How to download data uploaded after a certain date?

Hi there,

I wondered if there was a way of downloading occurrence data that has been uploaded to GBIF since a certain date?

I want to download (via rgbif) all occurrences for a particular taxonomic group (Poaceae family) that have been uploaded to GBIF since 2014 (i.e since the last time I downloaded them).

From looking at the numbers of records, I believe that specifying the ‘year’ criteria (i.e all records from the start of 2014) will only give me occurrences made in that time frame. There must be records that are from before 2014 that have been uploaded in the time since then (the number of occurrences has increased by ~10m since 2014 but only ~1.5m are accounted for by specifying the year criteria). Is there information about when the records are uploaded? I’ve tried specifying the ‘last interpreted’ in the GBIF api to see how that influences the number of records but it seems that all records have been modified since 2014 (no change in number of records by adding that criteria).

Is there a way without downloading all the data again?

Many thanks!

@sckott do you know a way of doing this in rgbif? Thanks :slight_smile:

Hi Kim,

I do think the last interpreted date would the right way forward, but I’m unsure why you’re not getting the expected results. I’m hoping some of my colleagues can chip in here. @mgrosjean, @MattBlissett?

/Daniel

Thanks for asking here @kim1801 - I want to see what GBIF folks have to say first to make sure we know what the various date variables mean

An update to provide more info - it seems like something changed (at least for Poaceae records) after August this year with regards to ‘last interpreted’. Here are some numbers:

last interpreted before end of August 2019 = 0 records
last interpreted before end of Sept 2019 = 24 M records
last interpreted before end of October 2019 = 26.8 records
last interpreted before end of November 2019 = 26.9 records

Anyone know what is going on with ‘last interpreted’?

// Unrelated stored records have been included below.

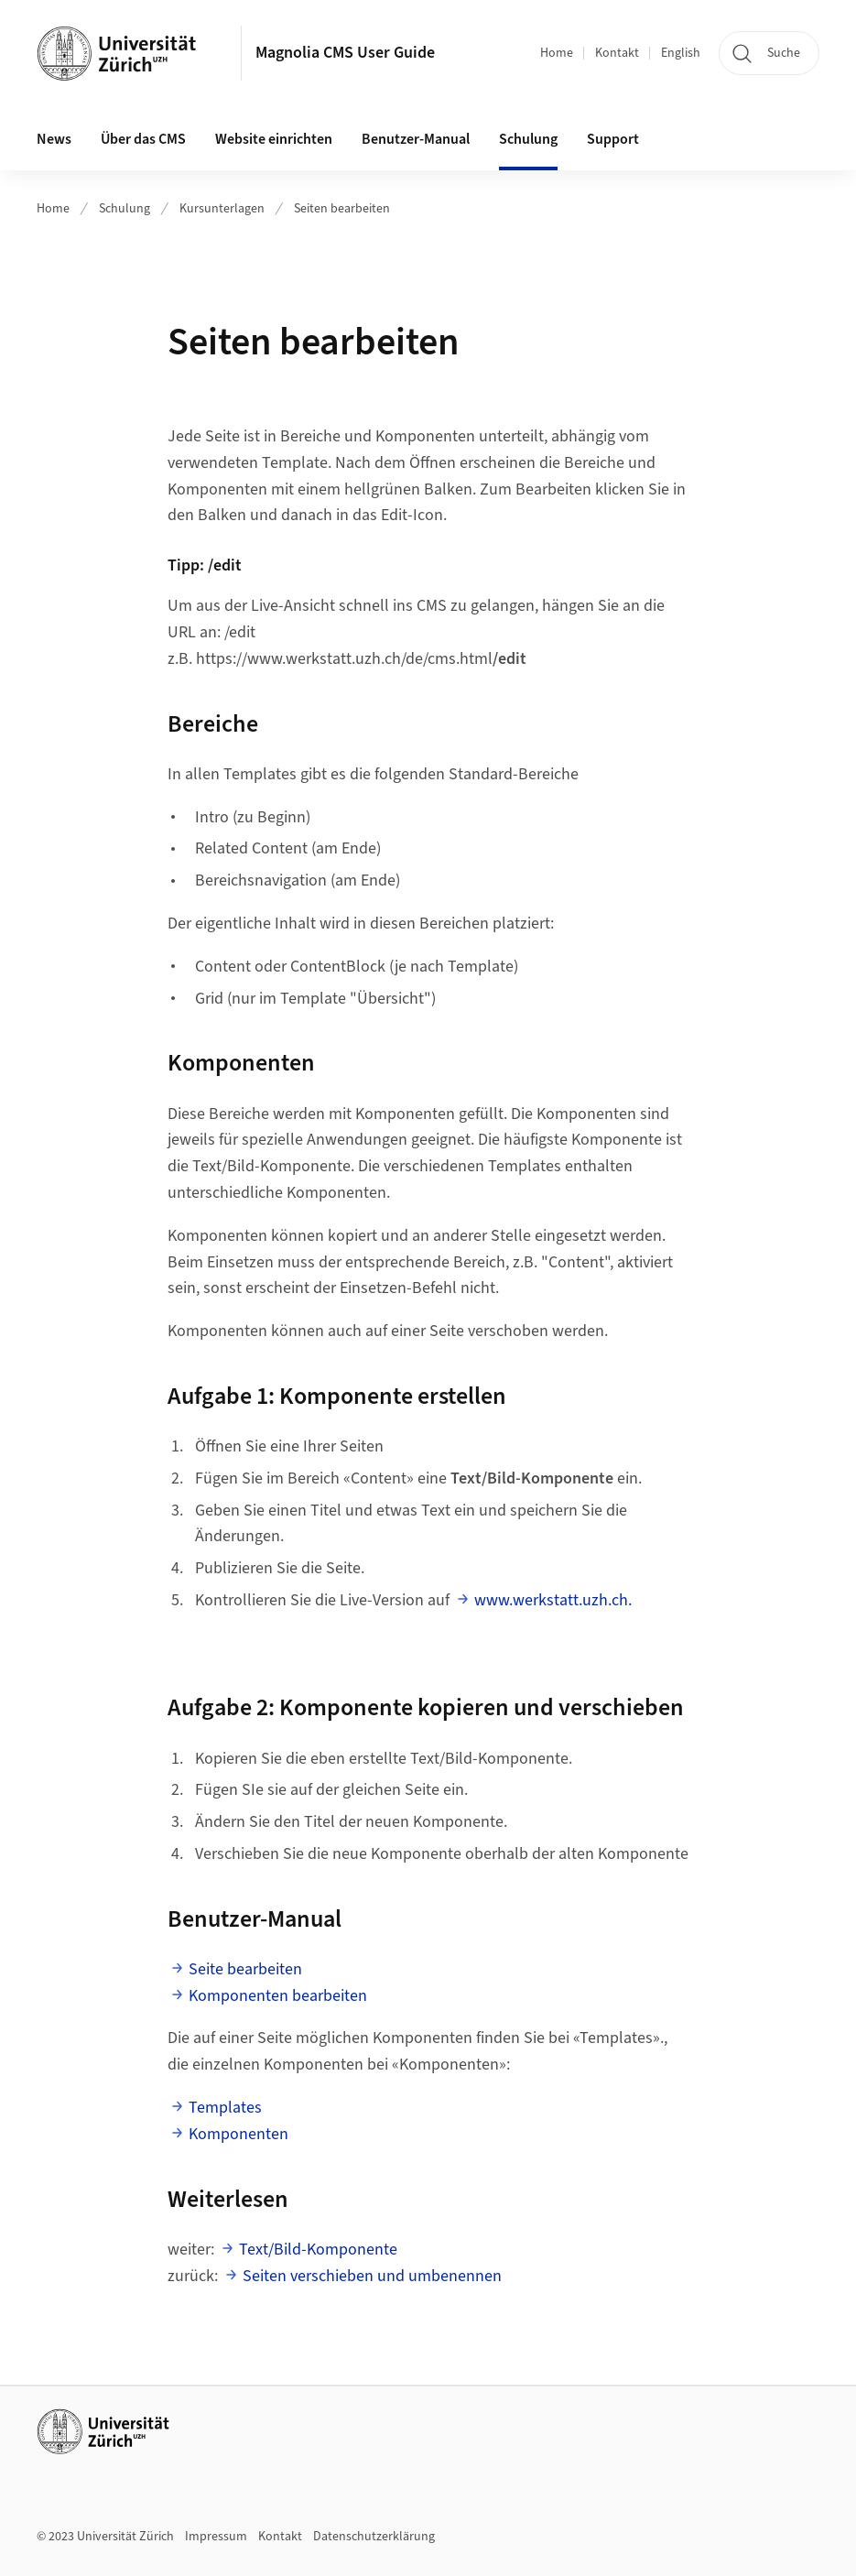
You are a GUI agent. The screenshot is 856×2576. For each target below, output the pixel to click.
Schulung (124, 209)
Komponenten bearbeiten (278, 1995)
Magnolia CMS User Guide (345, 52)
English (680, 53)
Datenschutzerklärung (374, 2536)
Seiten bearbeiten (342, 209)
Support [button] (613, 139)
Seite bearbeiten (245, 1969)
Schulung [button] (528, 139)
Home (556, 53)
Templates (225, 2107)
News (54, 139)
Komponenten (238, 2134)
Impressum (216, 2536)
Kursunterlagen (222, 209)
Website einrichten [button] (273, 139)
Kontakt (617, 53)
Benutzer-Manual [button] (416, 139)
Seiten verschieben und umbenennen (372, 2276)
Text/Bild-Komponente (318, 2249)
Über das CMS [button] (143, 139)
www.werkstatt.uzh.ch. (553, 1600)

@mgrosjean @MattBlissett perhaps?

Best wishes, and thanks!

Kim

Hi Kim, Scott,

lastInterpreted, and the related fields lastParsed and lastCrawled, are not really useful for analysis. They exist so data publishers can see the state of their data in GBIF.org.

The oldest lastInterpreted date is in September because all records were reprocessed in September to link them to the updated GBIF backbone taxonomy. Records are also reprocessed if we update our geography index, or other interpretation processes.

There isn’t an easy way to omit the data you downloaded before. If a key (or GBIF id) is present in both the 2014 download and the current index, then that is the same record (we do not reuse keys), but it’s possible for publishers to delete and recreate records, so a new key is not a guarantee that the record wasn’t present in GBIF in 2014.

Ah ok, I understand. Many thanks for that information Matt.

Cheers,

Kim